* Work order
A word-for-word copy of the data is what's wanted; pictures stay out of it.

* Provided data
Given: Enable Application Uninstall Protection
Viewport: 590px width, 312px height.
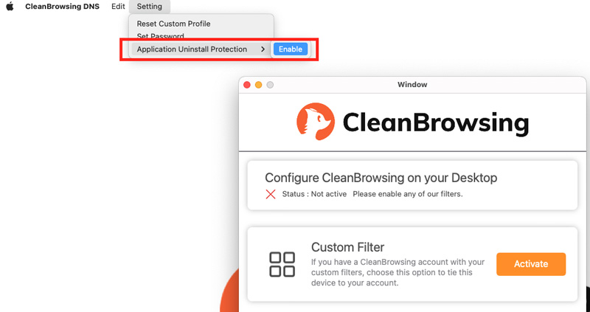Looking at the screenshot, I should [x=291, y=49].
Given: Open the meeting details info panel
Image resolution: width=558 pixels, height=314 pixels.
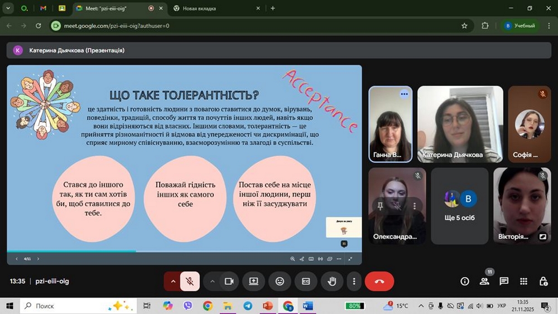Looking at the screenshot, I should click(464, 282).
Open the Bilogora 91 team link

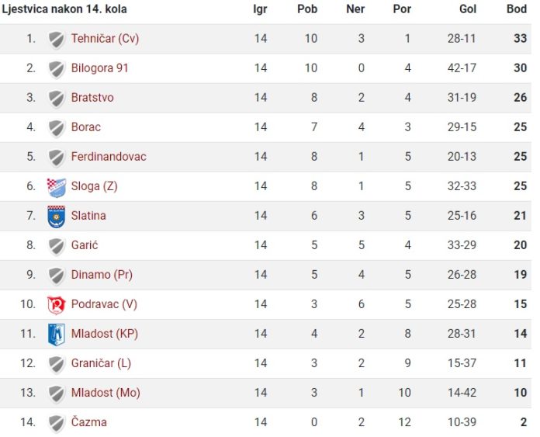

* Solution below
Given: Enable Application Uninstall Protection
Viewport: 590px width, 312px height.
Looking at the screenshot, I should [x=291, y=49].
Given: Open the meeting details info panel
Image resolution: width=558 pixels, height=314 pixels.
Looking at the screenshot, I should click(464, 282).
Open the Bilogora 91 team link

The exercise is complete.